L’affaire du «principe de quotas discriminatoires dans les centres de formation français» révélée, jeudi, par le site Médiapart, provoque des remous en France.
A l’origine, une réunion (8 novembre 2010) de la direction technique nationale (DTN) de la Fédération française de football (FFF) au cours de laquelle des membres de cette structure, François Blaquart, Eric Mombaerts, Francis Smerecki et le sélectionneur Laurent Blanc planchent sur ce sujet brûlant. Les 4 «techniciens» se mettent d’accord sur le principe de mettre en place des quotas de joueurs de couleur (noirs) et arabes à retenir dans les centres de formation. Le but recherché est de limiter le nombre de joueurs arabes et noirs dans le football français. Les initiateurs de ce projet se cachent, bien sûr, derrière le prétexte de protéger l’équipe de France qui, à leur goût, renferme «trop de Blacks et d’Arabes».
L’argument avancé, selon lequel la France forme des joueurs qui vont ensuite porter le maillot du pays de leurs parents ne résiste pas à la réalité des faits. Quand bien même les centres de formation et clubs forment des joueurs, tous ne peuvent pas être internationaux. Où est le problème lorsqu’un bon joueur barré en équipe de France décide de goûter aux délices d’une sélection, fusse-t-elle autre que la France ? Il y a de très forts relents de racisme derrière cette décision.

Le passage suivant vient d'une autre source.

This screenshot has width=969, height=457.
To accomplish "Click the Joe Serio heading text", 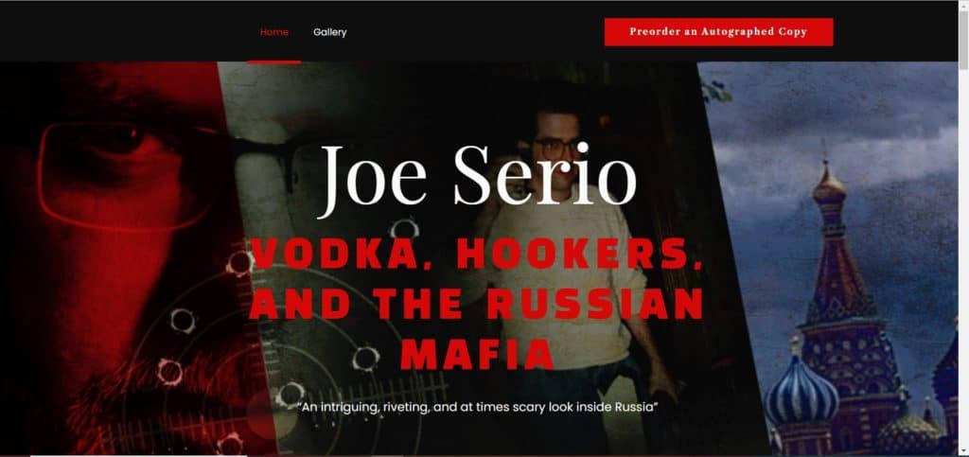I will [x=478, y=175].
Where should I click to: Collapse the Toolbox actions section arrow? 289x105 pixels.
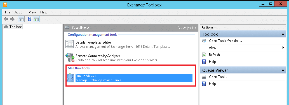click(x=283, y=34)
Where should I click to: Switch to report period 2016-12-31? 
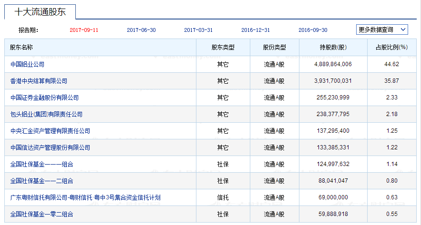coord(256,30)
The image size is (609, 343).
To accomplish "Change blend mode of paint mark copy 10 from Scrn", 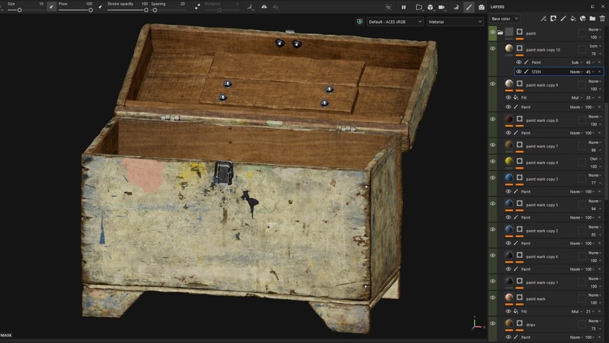I will pyautogui.click(x=594, y=46).
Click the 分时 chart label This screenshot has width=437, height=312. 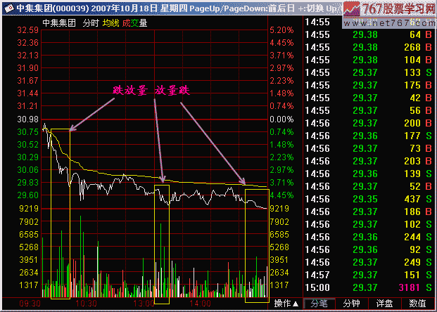tap(90, 23)
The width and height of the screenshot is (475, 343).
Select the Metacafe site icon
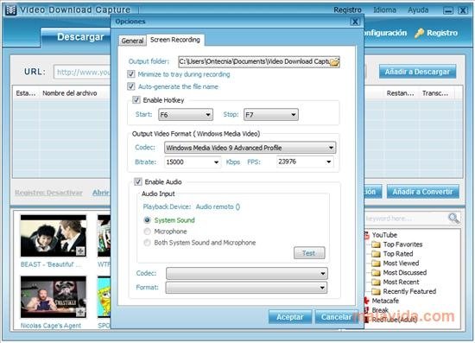366,301
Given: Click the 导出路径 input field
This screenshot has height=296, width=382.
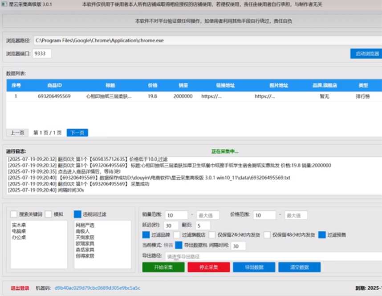Looking at the screenshot, I should (x=272, y=257).
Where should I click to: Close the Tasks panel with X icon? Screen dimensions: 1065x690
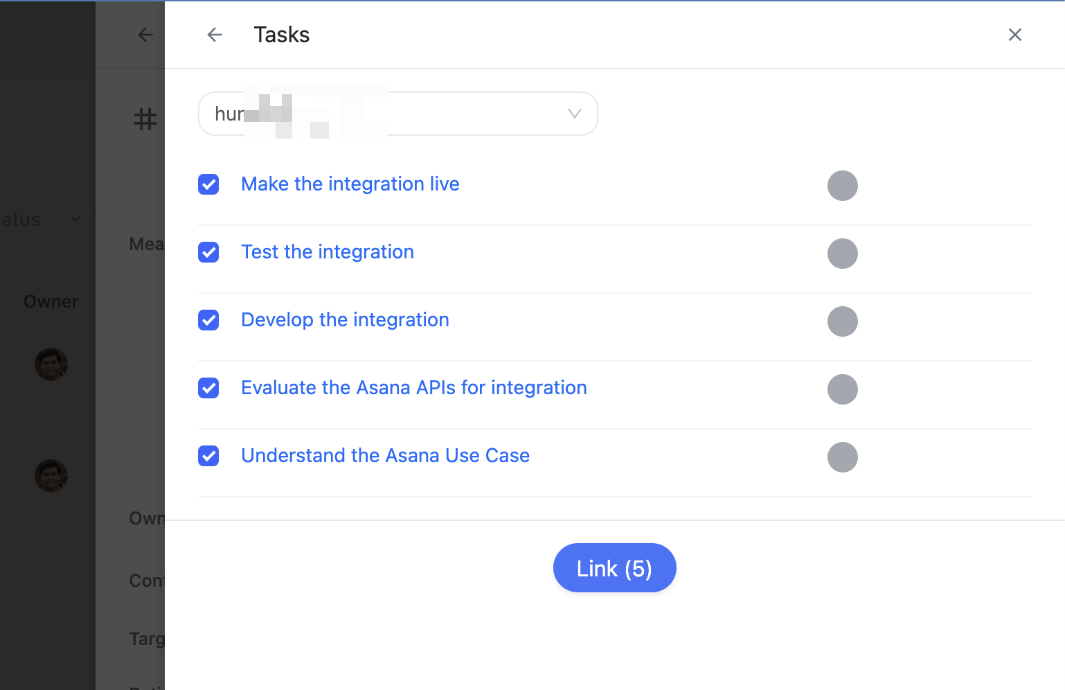pyautogui.click(x=1015, y=35)
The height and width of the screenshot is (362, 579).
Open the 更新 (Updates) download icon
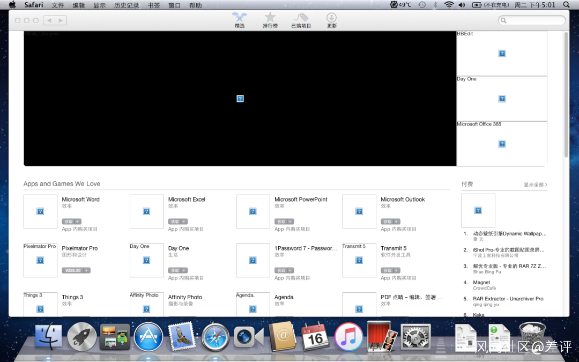(332, 20)
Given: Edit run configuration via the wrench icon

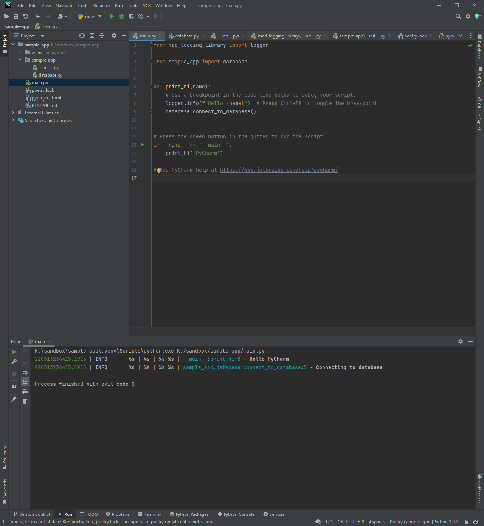Looking at the screenshot, I should coord(14,361).
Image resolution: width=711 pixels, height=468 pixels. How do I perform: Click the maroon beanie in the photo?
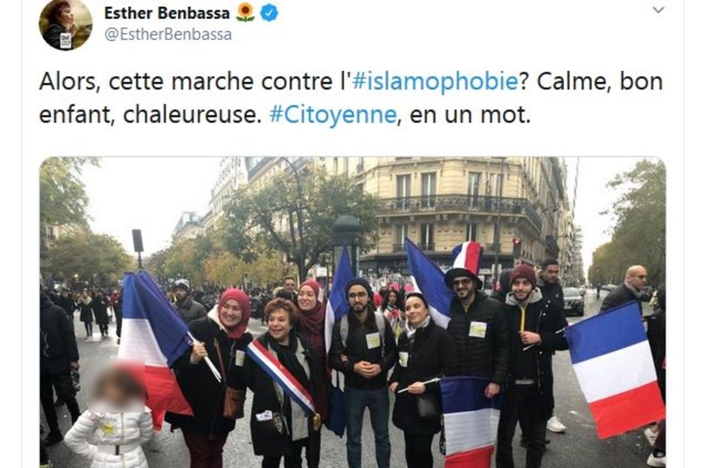[x=523, y=273]
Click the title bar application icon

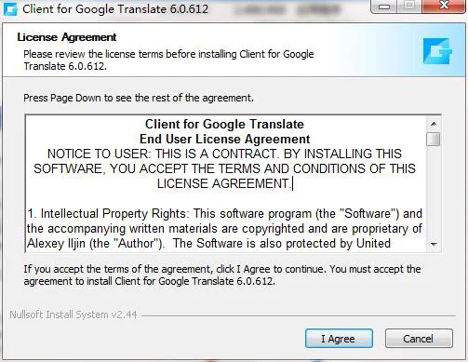[10, 9]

A l’instar d’une frange importante de la société française, des acteurs et dirigeants du football français ont emboîté le pas au discours nauséabond de l’extrême droite et une partie importante de la majorité qui gouverne ce pays.
Après avoir démenti, dans un premier temps, l’information donnée par Médiapart, les 4 «techniciens» ont reconnu avoir abordé ce chapitre lors de la réunion de novembre.Laurent Blanc, sélectionneur de l’équipe de France, s’est fendu de plates «excuses auprès de ceux que mes propos ont pu choquer.» Il aurait mieux fait de déposer sa démission. C’est un nain qui ignore ce que c’est que l’élégance dans ce milieu.
En 2004 alors qu’il commentait Chelsea-Monaco (demi-finale de la Ligue des champions), l’ancien entraîneur de football, Ron Atkinson, reconverti commentateur à la chaîne britannique ITV, a prononcé ces mots dramatiques à l’endroit de Marcel Desailly (Chelsea) : «Put… de fainéant de nègre !». Le lendemain, sa démission était sur le bureau du patron de la chaîne. Il a oublié que la France, qui a remporté la Coupe du monde 1998, l’a fait grâce «aux sales Arabes et Noirs» qui avaient pour nom, Thuram, Desailly, Karembeu, Zidane, Henry… ; demain, soutiendra-t-il le regard des Arabes Nasri, Benzema et des Noirs Nass et Aliou Diarra, Malouda, Sagna et tous les autres joueurs dont les origines ont fait l’objet d’un procès de la DTN ? La charte olympique, les statuts de la Fédération française, de la FIFA, sans parler de la Constitution française interdisent toute forme de discrimination liée aux origines, religion, langue, couleur…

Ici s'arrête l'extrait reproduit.